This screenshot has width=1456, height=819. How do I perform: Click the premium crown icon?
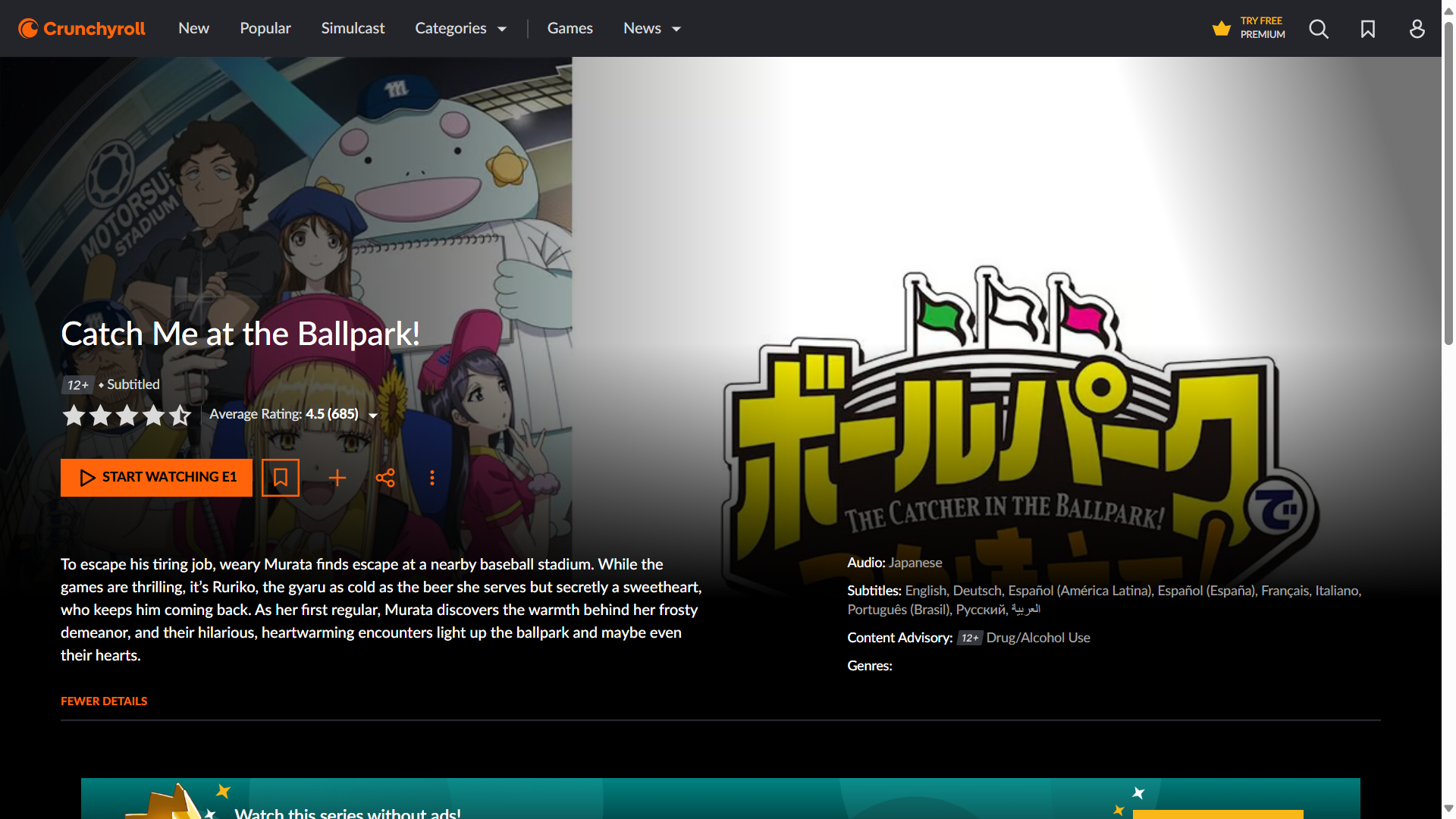(1221, 29)
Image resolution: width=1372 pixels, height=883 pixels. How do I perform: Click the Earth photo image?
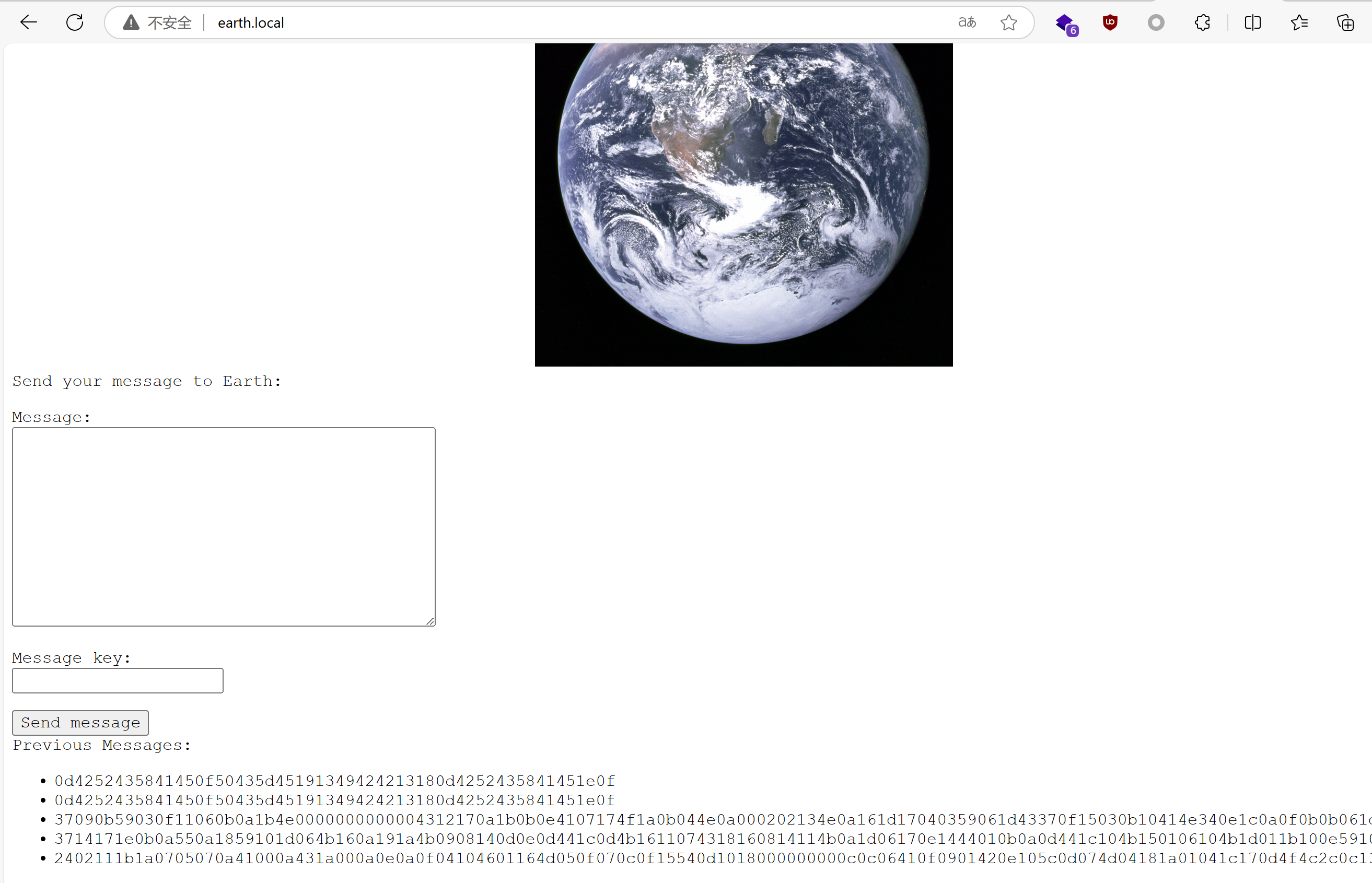tap(743, 204)
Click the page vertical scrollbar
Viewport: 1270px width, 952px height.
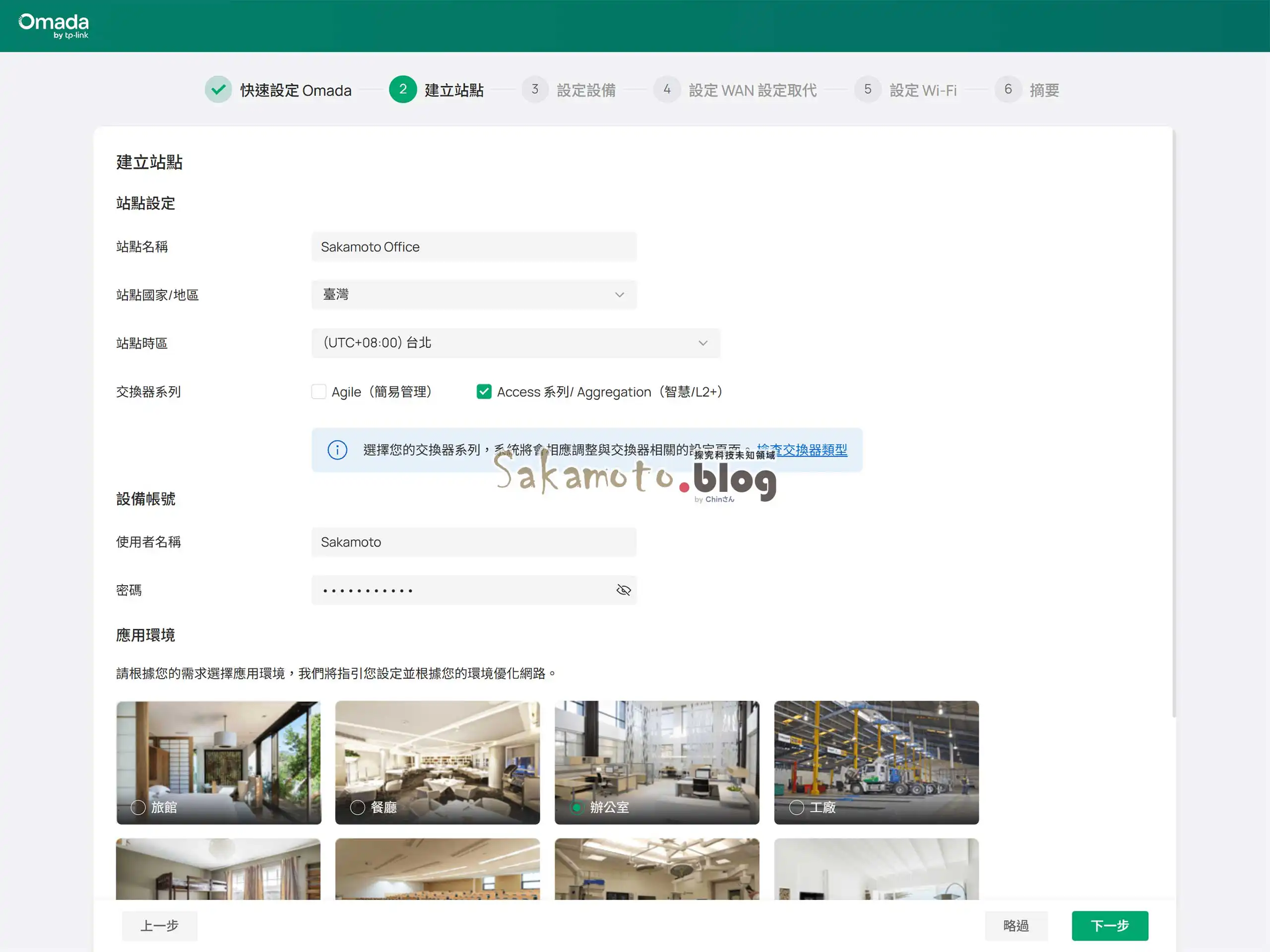(x=1174, y=424)
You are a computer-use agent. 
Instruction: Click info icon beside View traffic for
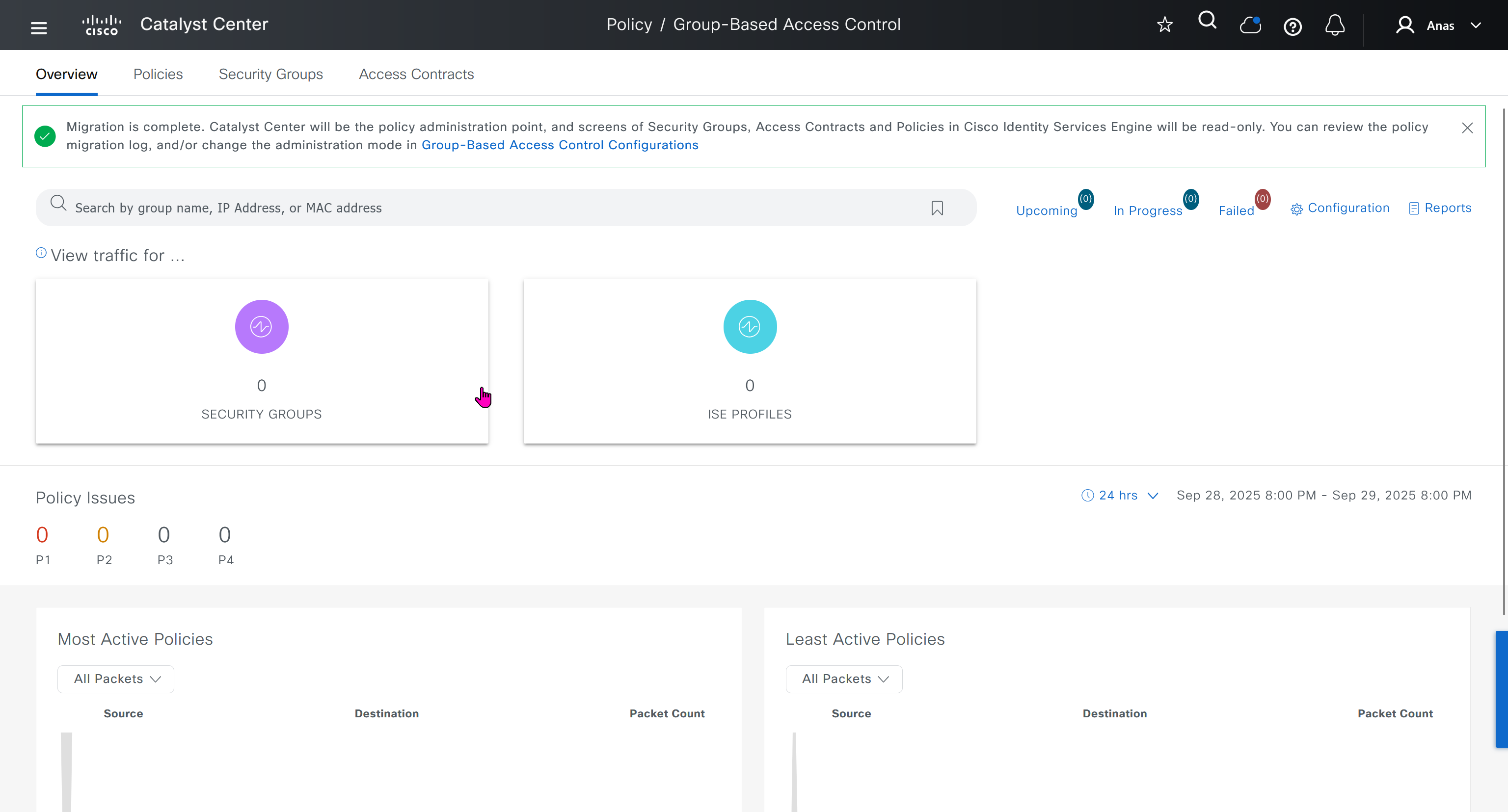coord(41,253)
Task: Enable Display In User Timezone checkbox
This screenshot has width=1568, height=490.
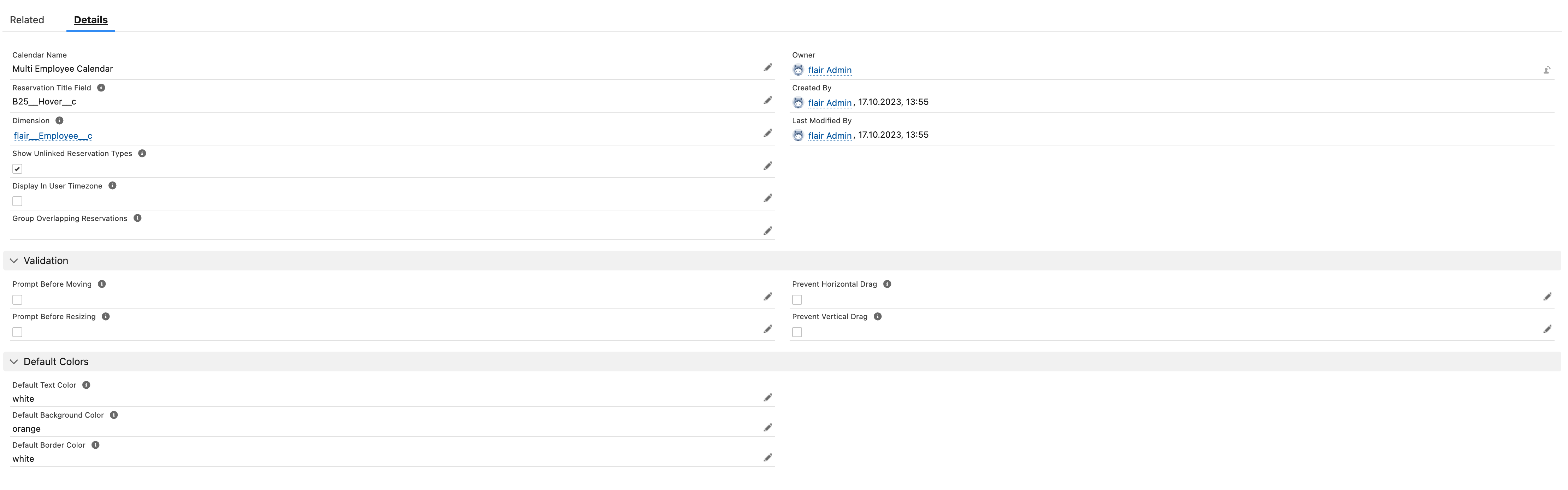Action: tap(18, 201)
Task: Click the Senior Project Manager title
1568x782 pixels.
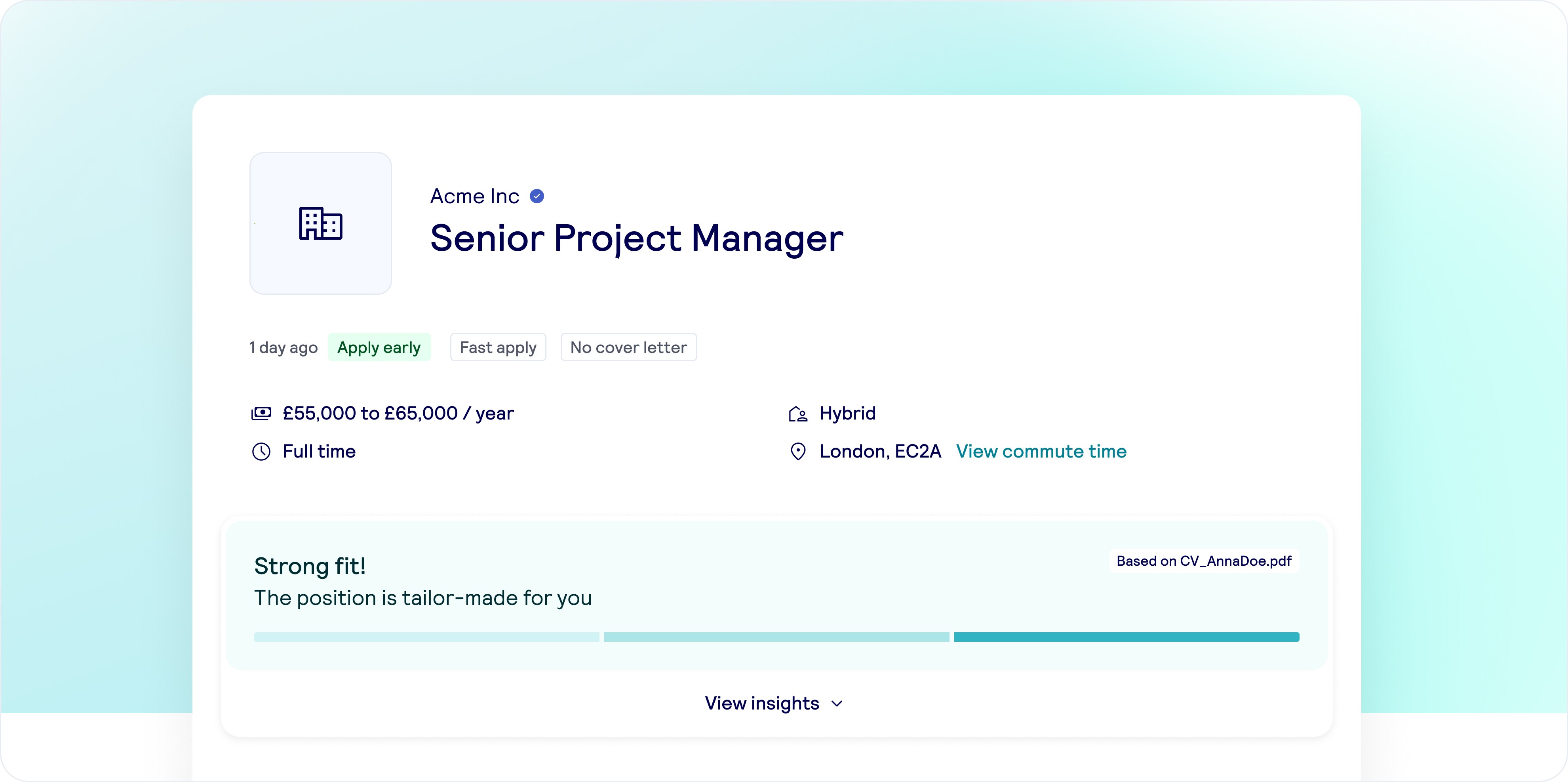Action: (x=636, y=238)
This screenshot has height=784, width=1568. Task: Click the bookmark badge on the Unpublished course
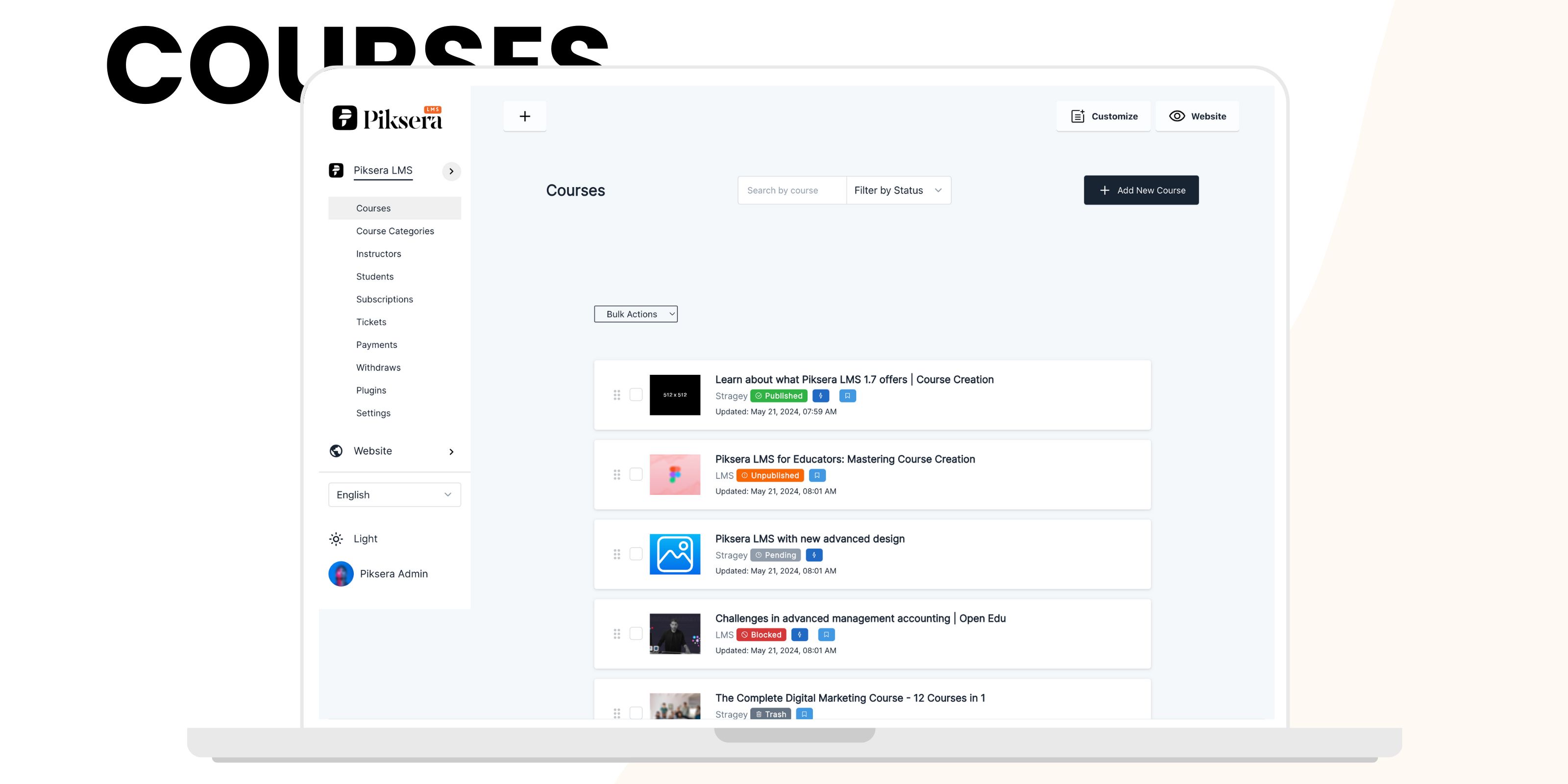817,475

## ASSIGNED TASK:
Copy out exactly the lines that begin at the line with "You are a computer-use agent." and end at the final line of the entries above. Leave out the pictures.

## EXERCISE SOLUTION:
You are a computer-use agent. 
Instruction: Click info icon beside View traffic for
coord(41,253)
Task: Enable Display In User Timezone checkbox
This screenshot has width=1568, height=490.
Action: tap(18, 201)
Task: Click the Senior Project Manager title
1568x782 pixels.
Action: (x=636, y=238)
This screenshot has height=784, width=1568. Task: Click the bookmark badge on the Unpublished course
817,475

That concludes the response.